Wer steht zur Wahl?

17.2.2016 | Von:
Daniela Hohmann

Christlich Demokratische Union Deutschlands (CDU)

Christlich Demokratische Union (CDU) Rheinland-PfalzGründungsjahr Landesverband
1945/1947*
Mitgliederzahl in Rheinland-Pfalz
44.000*
Landesvorsitz
Julia Klöckner*
Wahlergebnis 2011
35,2%
*nach Angaben der Partei
Im Jahr 1947 gründete sich der Landesverband der "Christlich Demokratischen Union Deutschlands" (CDU) in Rheinland-Pfalz. Die Programmatik der CDU speist sich aus konservativen, liberalen und christlich-sozialen Wurzeln. Auch wenn das christliche Wertefundament aufgrund gesellschaftlicher Veränderungsprozesse in der praktischen Bedeutung an Wichtigkeit eingebüßt hat, bleibt es für die Identität der Partei wichtig. Die CDU kann in Rheinland-Pfalz 44 Jahre Regierungsverantwortung vorweisen, die sie teilweise in absoluter Mehrheit ausübte. Prägende Persönlichkeiten für die Ausrichtung der Partei waren der erste Landesvorsitzende Peter Altmeier, der über 20 Jahre lang Ministerpräsidenten war, später aber auch Helmut Kohl und Bernhard Vogel. Von 1991 an bis heute bildet die CDU die stärkste Oppositionsfraktion in Rheinland-Pfalz. Die Spitzenkandidatin für die Landtagswahl ist Julia Klöckner. Eine konkrete Koalitionsaussage liegt bisher nicht vor. Lediglich ein Bündnis mit der AfD und der LINKEN wird ausgeschlossen.
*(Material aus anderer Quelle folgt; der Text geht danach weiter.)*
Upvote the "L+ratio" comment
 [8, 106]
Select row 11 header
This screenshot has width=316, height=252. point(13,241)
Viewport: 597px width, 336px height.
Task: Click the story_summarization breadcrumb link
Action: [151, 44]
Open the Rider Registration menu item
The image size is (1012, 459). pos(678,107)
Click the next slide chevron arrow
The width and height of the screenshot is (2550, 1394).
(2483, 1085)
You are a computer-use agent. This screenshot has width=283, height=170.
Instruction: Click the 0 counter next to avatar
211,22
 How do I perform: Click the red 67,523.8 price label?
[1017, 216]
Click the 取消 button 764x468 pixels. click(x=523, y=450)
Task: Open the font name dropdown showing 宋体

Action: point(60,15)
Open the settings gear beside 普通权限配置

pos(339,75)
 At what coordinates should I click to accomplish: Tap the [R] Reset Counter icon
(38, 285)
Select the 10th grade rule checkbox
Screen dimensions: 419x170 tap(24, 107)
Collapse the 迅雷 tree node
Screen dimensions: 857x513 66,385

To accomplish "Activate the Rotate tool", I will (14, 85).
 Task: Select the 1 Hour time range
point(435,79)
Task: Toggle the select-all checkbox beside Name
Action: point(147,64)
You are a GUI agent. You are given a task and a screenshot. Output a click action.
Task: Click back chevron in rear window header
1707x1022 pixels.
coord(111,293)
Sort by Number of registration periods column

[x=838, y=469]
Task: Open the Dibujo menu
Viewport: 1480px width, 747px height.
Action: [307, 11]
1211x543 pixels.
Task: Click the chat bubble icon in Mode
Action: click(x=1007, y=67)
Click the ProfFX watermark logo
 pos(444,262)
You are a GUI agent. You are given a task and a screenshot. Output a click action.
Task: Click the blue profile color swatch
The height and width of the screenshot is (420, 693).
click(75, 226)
Die CDU tritt in ganz Rheinland-Pfalz mit einer Landesliste an.Die CDU tritt in ganz Rheinland-Pfalz mit einer Landesliste an. Lizenz: cc by-sa/3.0/de (Xander Dorn/bpb)
Programmatisch spricht sich die Partei bei der Flüchtlingspolitik dafür aus, die Zahl der ankommenden Flüchtlinge zu reduzieren. Spitzenkandidatin Klöckner hat sich im Wahlkampf daher u.a. für die Aufnahme von Flüchtlingen nach "Tageskontingenten" ausgesprochen. Zudem müssten Flüchtlinge ohne Bleibeperspektive und straffällige Asylsuchende "ohne Umwege schnell zurückgeführt werden", während diejenigen Flüchtlinge mit Bleibeperspektive "schnell und nachhaltig" integriert werden sollen. Im Bereich Bildung will die CDU auf Reformen verzichten, die bei den Schulstrukturen ansetzen. Durch neue zu schaffende Lehrerstellen soll vor allem der Unterrichtsausfall bekämpft werden. Außerdem setzt sich die CDU für das Schreiben nach Rechtschreibregeln ein und nicht nach Gehör. Mit Blick auf die frühkindliche Erziehung verfolgt sie das Ziel, Eltern, die ihre Kinder zu Hause betreuen wollen, künftig mit einem "Landesfamiliengeld" zu unterstützen. Hinsichtlich der inneren Sicherheit sollen Polizei und Feuerwehr finanziell und personell gestärkt werden. In der Energiepolitik spricht sich die CDU für einen "vernünftigen" Ausbau von Windkraftanlagen sowie für eine Änderung des Erneuerbare Energien Gesetzes hin zu einer Verhinderung von Preisanstiegen aus.